Enhanced venous thrombus resolution in plasminogen activator inhibitor type‐2 deficient mice

Summary Background The resolution of deep vein thrombosis requires an inflammatory response and mobilization of proteases, such as urokinase‐type plasminogen activator ( uPA ) and matrix metalloproteinases (MMPs), to degrade the thrombus and remodel the injured vein wall. Plasminogen activator inhibitor type 2 (PAI‐2) is a serine protease inhibitor (serpin) with unique immunosuppressive and cell survival properties that was originally identified as an inhibitor of uPA . Objective To investigate the role of PAI ‐2 in venous thrombus formation and resolution. Methods Venous thrombus resolution was compared in wild‐type C57BL/6, PAI‐2 −/− , and PAI‐1 −/− mice using the stasis model of deep vein thrombosis. Formed thrombi were harvested, thrombus weights were recorded, and tissue was analyzed for uPA and MMP activities, PAI‐1 expression, and the nature of inflammatory cell infiltration. Results We found that the absence of PAI‐2 enhanced venous thrombus resolution, while thrombus formation was unaffected. Enhanced venous thrombus resolution in PAI‐2 −/− mice was associated with increased uPA activity and reduced levels of PAI‐1, with no significant effect on MMP‐2 and ‐9 activities.

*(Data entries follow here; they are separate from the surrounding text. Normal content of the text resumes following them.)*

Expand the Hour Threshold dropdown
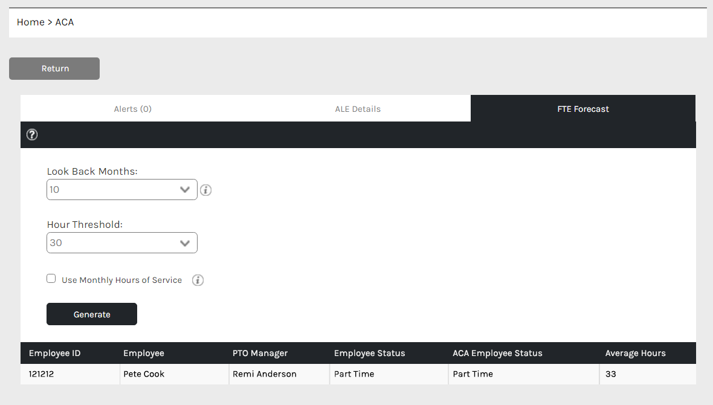This screenshot has width=713, height=405. coord(122,243)
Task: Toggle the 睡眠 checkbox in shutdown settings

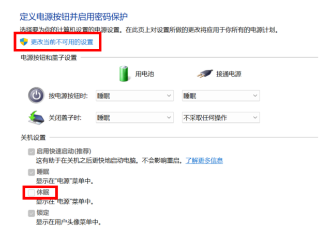Action: pos(32,172)
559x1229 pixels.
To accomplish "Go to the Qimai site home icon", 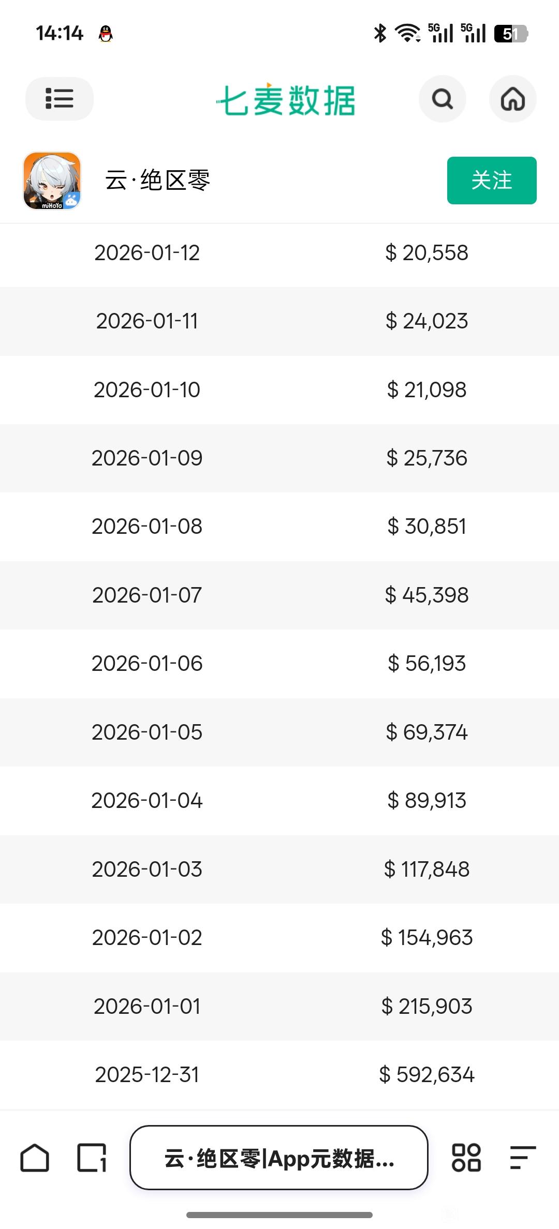I will coord(512,99).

PAI‐1 deficiency resulted in an increase in thrombus resolution similar to PAI‐2 deficiency, but additionally reduced venous thrombus formation and altered MMP activity. PAI‐2–deficient thrombi had increased levels of the neutrophil chemoattractant CXCL2, which was associated with early enhanced neutrophil recruitment. Conclusions These data identify PAI‐2 as a novel regulator of venous thrombus resolution, which modulates several pathways involving both inflammatory and uPA activity mechanisms, distinct from PAI‐1. Further examination of these pathways may lead to potential therapeutic prospects in accelerating thrombus resolution.